* REQUIRED ACTION *
Exactly as they appear, output all of the entries.

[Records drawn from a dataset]
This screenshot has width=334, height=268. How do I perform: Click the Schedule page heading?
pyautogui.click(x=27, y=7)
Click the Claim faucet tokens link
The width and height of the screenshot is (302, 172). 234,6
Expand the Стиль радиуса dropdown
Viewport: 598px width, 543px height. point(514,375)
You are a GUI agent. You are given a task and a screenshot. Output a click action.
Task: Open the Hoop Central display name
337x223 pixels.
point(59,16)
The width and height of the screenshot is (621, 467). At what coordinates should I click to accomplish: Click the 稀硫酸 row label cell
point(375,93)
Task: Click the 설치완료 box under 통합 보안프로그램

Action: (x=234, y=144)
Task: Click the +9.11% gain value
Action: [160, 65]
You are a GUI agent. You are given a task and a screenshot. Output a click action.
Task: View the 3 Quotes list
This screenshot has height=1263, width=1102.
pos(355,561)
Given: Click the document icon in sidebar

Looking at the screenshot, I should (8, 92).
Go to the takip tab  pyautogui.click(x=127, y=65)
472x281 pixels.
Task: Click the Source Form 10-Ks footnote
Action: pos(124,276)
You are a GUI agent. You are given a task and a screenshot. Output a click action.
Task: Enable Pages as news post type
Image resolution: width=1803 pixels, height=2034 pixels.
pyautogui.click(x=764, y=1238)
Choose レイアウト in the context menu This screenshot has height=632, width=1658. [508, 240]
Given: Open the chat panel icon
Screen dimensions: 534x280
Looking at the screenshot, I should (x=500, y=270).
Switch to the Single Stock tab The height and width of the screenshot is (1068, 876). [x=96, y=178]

* ANSWER SECTION *
This screenshot has width=334, height=268. How do I perform: Click the Schedule page heading?
pyautogui.click(x=27, y=7)
Click the Claim faucet tokens link
The width and height of the screenshot is (302, 172). 234,6
Expand the Стиль радиуса dropdown
Viewport: 598px width, 543px height. point(514,375)
You are a GUI agent. You are given a task and a screenshot. Output a click action.
Task: Open the Hoop Central display name
337x223 pixels.
point(59,16)
The width and height of the screenshot is (621, 467). At what coordinates should I click to accomplish: Click the 稀硫酸 row label cell
point(375,93)
Task: Click the 설치완료 box under 통합 보안프로그램

Action: (x=234, y=144)
Task: Click the +9.11% gain value
Action: [160, 65]
You are a GUI agent. You are given a task and a screenshot. Output a click action.
Task: View the 3 Quotes list
This screenshot has height=1263, width=1102.
pos(355,561)
Given: Click the document icon in sidebar

Looking at the screenshot, I should (8, 92).
Go to the takip tab  pyautogui.click(x=127, y=65)
472x281 pixels.
Task: Click the Source Form 10-Ks footnote
Action: pos(124,276)
You are a GUI agent. You are given a task and a screenshot. Output a click action.
Task: Enable Pages as news post type
Image resolution: width=1803 pixels, height=2034 pixels.
pyautogui.click(x=764, y=1238)
Choose レイアウト in the context menu This screenshot has height=632, width=1658. [508, 240]
Given: Open the chat panel icon
Screen dimensions: 534x280
Looking at the screenshot, I should (x=500, y=270).
Switch to the Single Stock tab The height and width of the screenshot is (1068, 876). [x=96, y=178]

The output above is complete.